Aufgaben:
1. Fassen Sie den Text zum Luftangriff auf Göttingen in zwei Sätzen zusammen.
2. Erklären Sie in ein bis zwei Sätzen mithilfe des Textes zum Luftangriff auf Göttingen, weshalb die anderen Mädchen Marusja Shupina durch den Schnee ziehen konnten.
3. Führen Sie den Text zum Luftangriff auf Göttingen nach seinem letzten Satz fort.

Lesetext:
»»

Januar 2022 | Fundstücke Teaserbild

Am 1. Januar 1945 fallen Bomben der Alliierten auf Göttingen

Der Luftangriff gilt in erster Linie den Göttinger Bahnanlagen. Einige Bomben fallen aber auch auf die benachbarten Zwangsarbeitslager Schützenplatz und Auf der Masch.

Marusja Shupina aus der Ukraine – damals 19 Jahre alt – erinnert sich fast vierzig Jahre später:

„Eines Tages wurde unser Lager bombardiert. Das war mitten im Winter. Ich war in der Baracke. Schrecklich! Ein Angriff nach dem anderen. Alles dröhnt! Ich fiel auf den Boden und schrie. Gott, beschütze mich! Und tatsächlich hat er mich beschützt! Einige Bomben, die gefallen waren, waren nicht explodiert – das waren Zeitbomben –, so dass ich von den anderen Mädchen durch den Schnee aufs Land [gemeint ist „auf sicheren Boden“] gezogen werden konnte. Ich war so fertig mit den Nerven, als ich die Köpfe der Menschen rollen sah, und Hände und Füße, die in alle Richtungen flogen, dass ich nicht mehr weiterlaufen konnte.

««

Gegebene Informationen:
»»

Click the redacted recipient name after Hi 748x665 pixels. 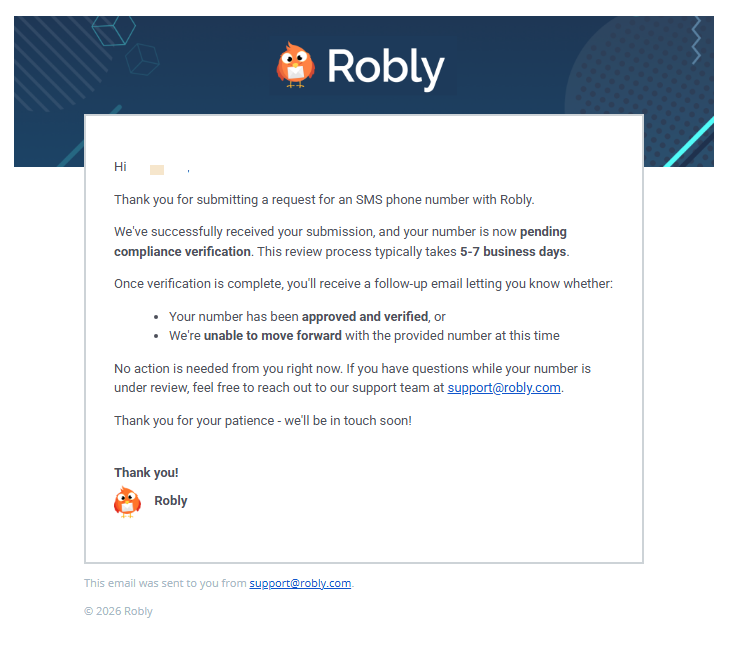pos(157,168)
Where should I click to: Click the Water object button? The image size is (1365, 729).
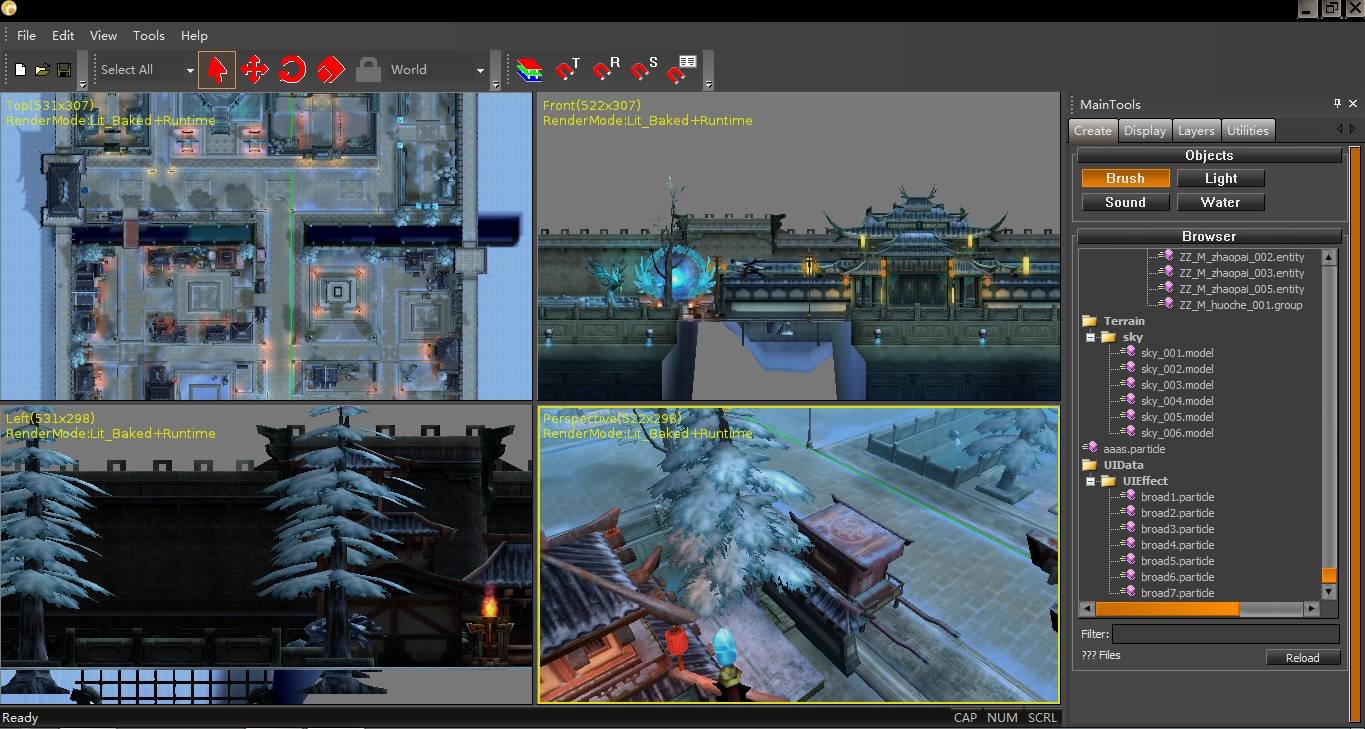click(x=1220, y=202)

««

Lösungen:
1. Am 1. Januar 1945 bombardierten die Alliierten vor allem die Göttinger Bahnanlagen, doch einige Bomben fielen auch auf die benachbarten Zwangsarbeitslager Schützenplatz und Auf der Masch. Marusja Shupina aus der Ukraine, damals 19 Jahre alt, erinnert sich fast vierzig Jahre später, wie ihr Lager mitten im Winter bombardiert wurde und andere Mädchen sie durch den Schnee auf sicheren Boden zogen.

2. Einige der gefallenen Bomben waren nicht explodiert, weil es Zeitbomben waren. Deshalb konnten die anderen Mädchen sie durch den Schnee auf sicheren Boden ziehen.

3.
Währenddessen ging Cees überall herum und suchte mich, er fragte jeden, aber niemand wusste, wo ich war. Voller Verzweiflung lief ich zum Lager von Cees.“

Während sich der Großteil der Göttinger Bevölkerung in Schutzräumen in Sicherheit bringen kann, sind die Zwangsarbeiterinnen und Zwangsarbeiter aus dem Lager beim Schützenplatz schutzlos. Der Zugang zu Luftschutzbunkern ist ihnen verwehrt. Und so kommen bei diesem Luftangriff neben sieben Deutschen mindestens 39 Zwangsarbeiterinnen und Zwangsarbeiter aus der Sowjetunion ums Leben.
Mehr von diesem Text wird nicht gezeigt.